Linda Rode was born on 3 July 1937 at Ladismith, Western Cape.
She matriculated at the Hoërskool Langenhoven in Riversdal in 1954 and studied at Stellenbosch University, where she obtained an Honours degree in German and a Teacher's Diploma (1963).
She taught school in Calvinia, in Hermannsburg, at the Pionierskool in Worcester (school for the blind) and at Herzlia in Cape Town and works as a free-lance translator for publishers. Linda is married to Erwin Rode. They live in Bellville and have two children.

Linda was the 1989 winner of the MER Prize for her book Goue fluit, my storie is uit. She also received the Tienie Holloway – medal for Goue Lint, My Storie Begint and for Verse vir Klientjies


Fiona Moodie was born in Cape Town on 6th May, 1952. She grew up on an apple farm in Elgin . She obtained a BA degree from UCT in 1971 and later a Secondary Teacher’s Diploma from the same university.

After university Fiona left South Africa for Europe.

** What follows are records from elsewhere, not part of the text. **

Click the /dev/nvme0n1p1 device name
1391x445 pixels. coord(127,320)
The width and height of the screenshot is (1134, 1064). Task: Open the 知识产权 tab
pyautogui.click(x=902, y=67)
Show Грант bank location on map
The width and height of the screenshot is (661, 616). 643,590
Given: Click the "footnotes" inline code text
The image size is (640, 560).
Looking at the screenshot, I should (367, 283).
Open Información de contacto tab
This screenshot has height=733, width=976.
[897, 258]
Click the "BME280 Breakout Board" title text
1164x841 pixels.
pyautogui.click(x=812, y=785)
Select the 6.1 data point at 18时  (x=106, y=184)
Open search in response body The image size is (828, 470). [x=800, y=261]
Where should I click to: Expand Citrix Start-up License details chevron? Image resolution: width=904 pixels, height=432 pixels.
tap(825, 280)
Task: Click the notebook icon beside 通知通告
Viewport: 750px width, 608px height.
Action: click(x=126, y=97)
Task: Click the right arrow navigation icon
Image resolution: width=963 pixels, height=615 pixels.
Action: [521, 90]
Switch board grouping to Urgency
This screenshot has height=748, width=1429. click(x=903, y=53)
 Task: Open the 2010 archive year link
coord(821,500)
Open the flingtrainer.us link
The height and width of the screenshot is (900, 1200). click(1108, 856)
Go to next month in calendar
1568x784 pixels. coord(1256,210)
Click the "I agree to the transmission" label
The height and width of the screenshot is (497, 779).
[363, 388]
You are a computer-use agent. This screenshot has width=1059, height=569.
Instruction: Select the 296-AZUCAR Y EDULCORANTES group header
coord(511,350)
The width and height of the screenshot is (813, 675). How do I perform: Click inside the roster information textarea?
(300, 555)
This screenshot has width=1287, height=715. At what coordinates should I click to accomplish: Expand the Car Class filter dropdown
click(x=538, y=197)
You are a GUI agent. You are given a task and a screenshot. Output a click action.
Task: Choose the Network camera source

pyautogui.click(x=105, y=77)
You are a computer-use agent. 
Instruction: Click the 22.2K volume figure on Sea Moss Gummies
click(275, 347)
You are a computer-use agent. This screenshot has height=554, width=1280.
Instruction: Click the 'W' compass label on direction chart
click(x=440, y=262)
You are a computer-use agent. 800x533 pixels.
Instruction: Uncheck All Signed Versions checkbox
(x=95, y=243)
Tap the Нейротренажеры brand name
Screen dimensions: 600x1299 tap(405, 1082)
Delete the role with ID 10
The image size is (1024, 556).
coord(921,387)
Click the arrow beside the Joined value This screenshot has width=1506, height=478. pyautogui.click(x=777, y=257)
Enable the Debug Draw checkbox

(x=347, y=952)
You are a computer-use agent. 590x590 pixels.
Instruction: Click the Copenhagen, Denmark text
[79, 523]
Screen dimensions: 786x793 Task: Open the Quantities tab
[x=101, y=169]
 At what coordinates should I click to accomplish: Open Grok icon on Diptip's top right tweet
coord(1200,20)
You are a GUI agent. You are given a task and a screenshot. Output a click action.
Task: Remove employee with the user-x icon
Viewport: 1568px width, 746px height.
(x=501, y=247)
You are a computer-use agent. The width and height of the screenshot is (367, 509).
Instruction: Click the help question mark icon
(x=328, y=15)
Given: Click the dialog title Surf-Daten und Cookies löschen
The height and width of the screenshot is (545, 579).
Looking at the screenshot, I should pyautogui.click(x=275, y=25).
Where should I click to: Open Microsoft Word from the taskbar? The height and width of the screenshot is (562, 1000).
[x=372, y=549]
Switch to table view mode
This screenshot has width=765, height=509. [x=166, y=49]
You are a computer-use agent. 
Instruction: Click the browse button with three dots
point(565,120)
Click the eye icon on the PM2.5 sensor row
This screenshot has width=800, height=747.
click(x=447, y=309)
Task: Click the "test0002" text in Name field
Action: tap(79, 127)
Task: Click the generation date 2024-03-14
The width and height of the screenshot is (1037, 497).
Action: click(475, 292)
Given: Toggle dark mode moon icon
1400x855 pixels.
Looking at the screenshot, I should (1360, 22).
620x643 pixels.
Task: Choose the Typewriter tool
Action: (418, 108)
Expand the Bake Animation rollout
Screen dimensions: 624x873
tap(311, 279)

She taught English in Madrid and travelled in Greece, living for a while in an uninhabited monastery on the island of Siphnos and drawing.

She had always wanted to write and illustrate children’s books and with her parents’ support she was able to attend the Ecole Nationale Supérieure des Arts Décoratifs in Paris (1975). By chance in Paris she met an Austrian book illustrator who advised her to go to the Bologna Children’s Book Fair with a portfolio of wo

rk. At Bologna she met several encouraging editors and many European illustrators. As a result in 1976 she began living outside a small village called Rugolo in Northern Italy, in the farm house of the Czech film animator and illustrator Stephan Zavrel. His home was an open house for artists who came to stay and work for various periods. There Fiona Moodie learned about illustrating and making books and has illustrating children’s books ever since.


In die Nimmer-Immer Bos

In the Never-ever Wood

Retold by Linda Rode

Illustrated by Fiona Moodie

Published by Tafelberg Publishers in 2009

Here are sixty stories, selected and retold by fairy-tale lover and compiler of children’s books Linda Rode.
It is a comprehensive collection that will open up the wide, wide world of fairy tales and other folklore to children.
A short annotation at the end of each story points out the land of origin and puts the stories from Africa, Europe, the East and other parts of the world in context with one another.
Fiona Moodie’s evocative illustrations are drypoint etches printed by hand and painted afterwards – an intricate process that took more than two years to complete.